As the night passed, four lobsters sacrificed their lives to give birth to a wonderful friendship between the Clarkes and the McFadyens, and between our children as well. We listened to Dire Straits and the Rolling Stones, swapped vignettes of our college days and marriages and parenting and careers. We talked about Fayetteville. We talked of God and Country.
When the invitation was returned, and as the McFadyens drove to their house on post in my truck, the one with the expired license plate, security rightfully would not let us in. We retreated. Rich and Suzanne met us at a convenience store. Rich got in with me and drove my truck and Susie rode with Suzanne in their vehicle. We approached a gate reserved for military personnel. The young soldier came seeking identification. Before he could ask, Rich handed it out the window and earnestly asked how everything was going. I was struck by the sincerity and compassion that this highly-ranked officer displayed for this pup of a soldier pulling weekend night duty at a guard station.
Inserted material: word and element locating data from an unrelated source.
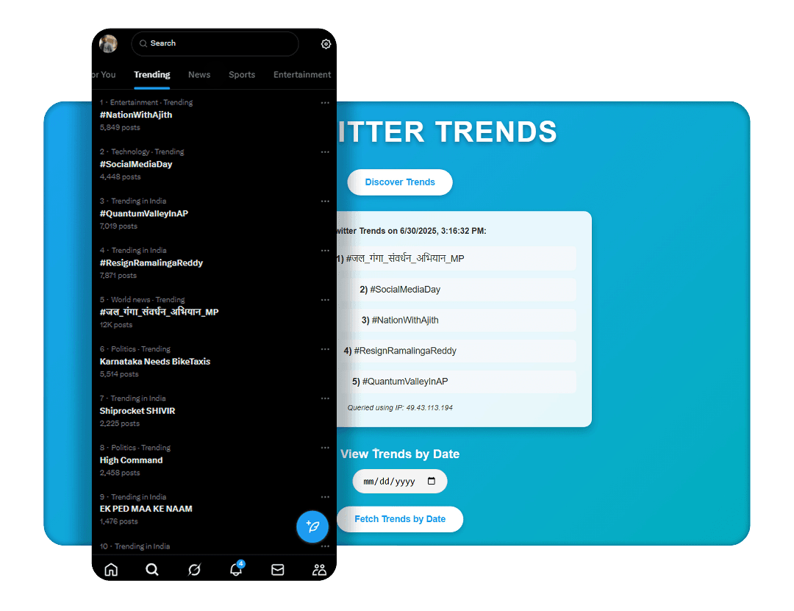The height and width of the screenshot is (611, 794).
Task: Open Grok from the bottom navigation bar
Action: click(x=194, y=569)
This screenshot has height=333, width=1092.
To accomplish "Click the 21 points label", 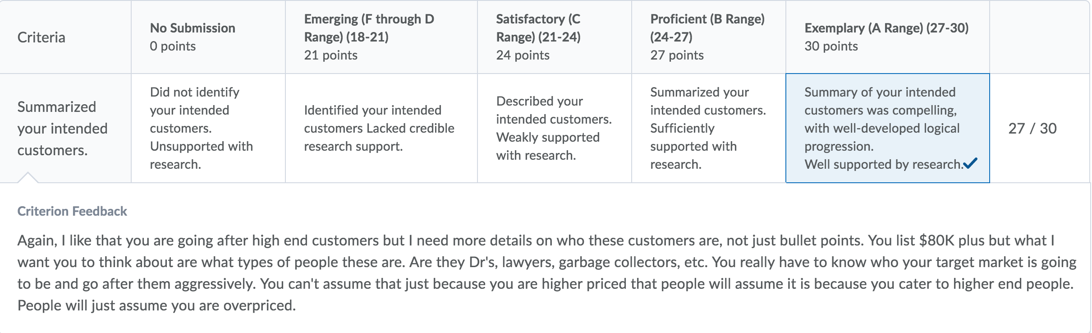I will pos(330,55).
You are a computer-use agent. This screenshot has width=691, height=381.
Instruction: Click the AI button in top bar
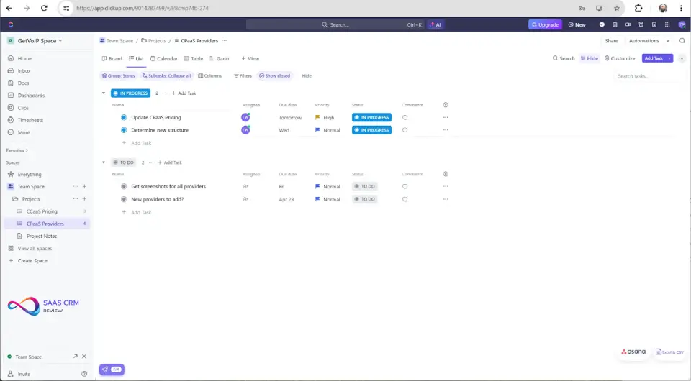(435, 24)
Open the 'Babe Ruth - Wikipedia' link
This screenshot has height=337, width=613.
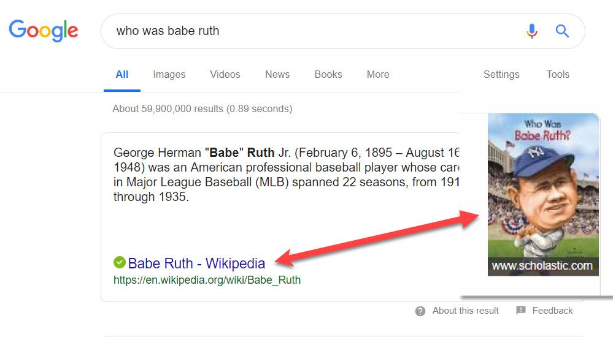pyautogui.click(x=196, y=263)
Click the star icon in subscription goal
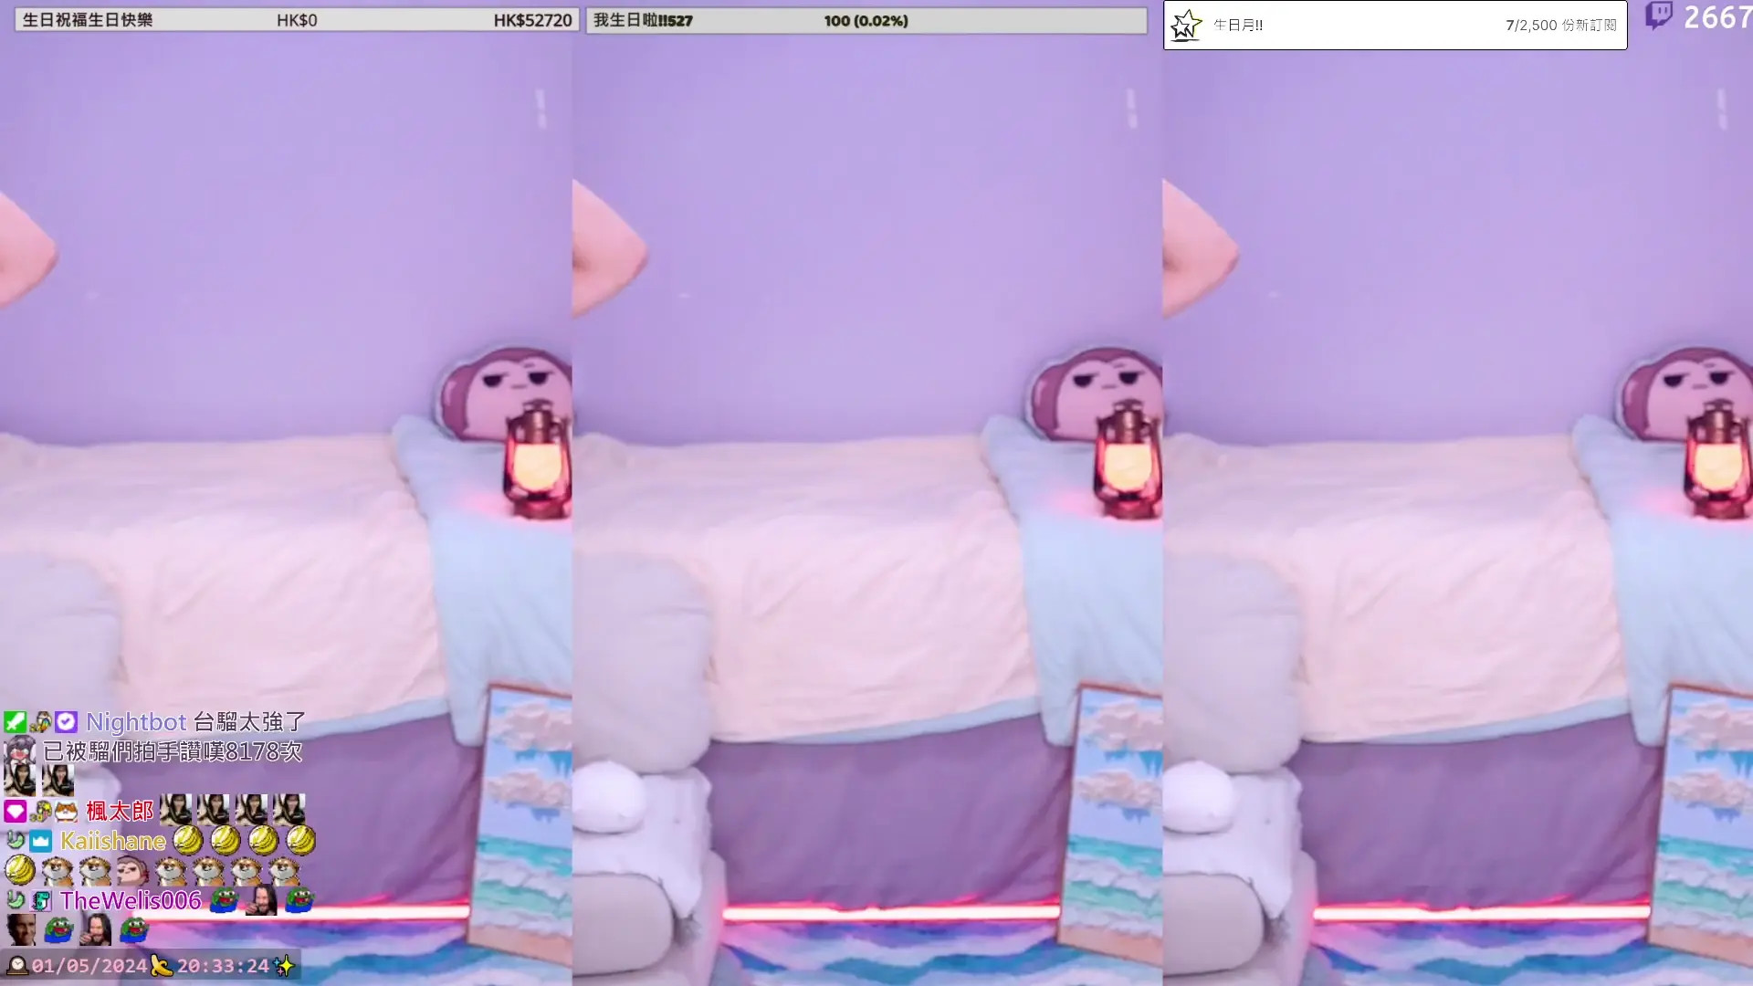The width and height of the screenshot is (1753, 986). tap(1186, 25)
And then I was struck by how many additional vertebra the enlisted man sprouted when he saw the proffered ID card. With a solemnity befitting Arlington, he dignifiedly saluted and said words I don’t think I ever noticed before, but which I have heard and remembered in context so many times since: “All the way, sir!”
Neither dinners downtown with us nor weekly Sunday School lessons nor beers at The German Diner could sway the Clarkes to stay here once the Pentagon called, inviting General Clarke to take an open chair at one of their desks. They left Fort Bragg in early August. It was the 19th move during their married life. Rich jumped out of an airplane in July before leaving and he ran PT with random platoons all the days until he left. General Clarke is a soldier’s soldier. He is a patriot. He is a watchman in the night for other sleeping Americans. He will do his duty at his desk as he always has on our nation’s literal battlegrounds, but I know he will long for open doors of C-130’s and for morning runs down Longstreet.
just hope he longs to, one more night, be a full Colonel again, eating a
hot lobster tail in a cold garage with side dishes of rock and roll
music and propane fumes. I hope me misses me like I already miss him.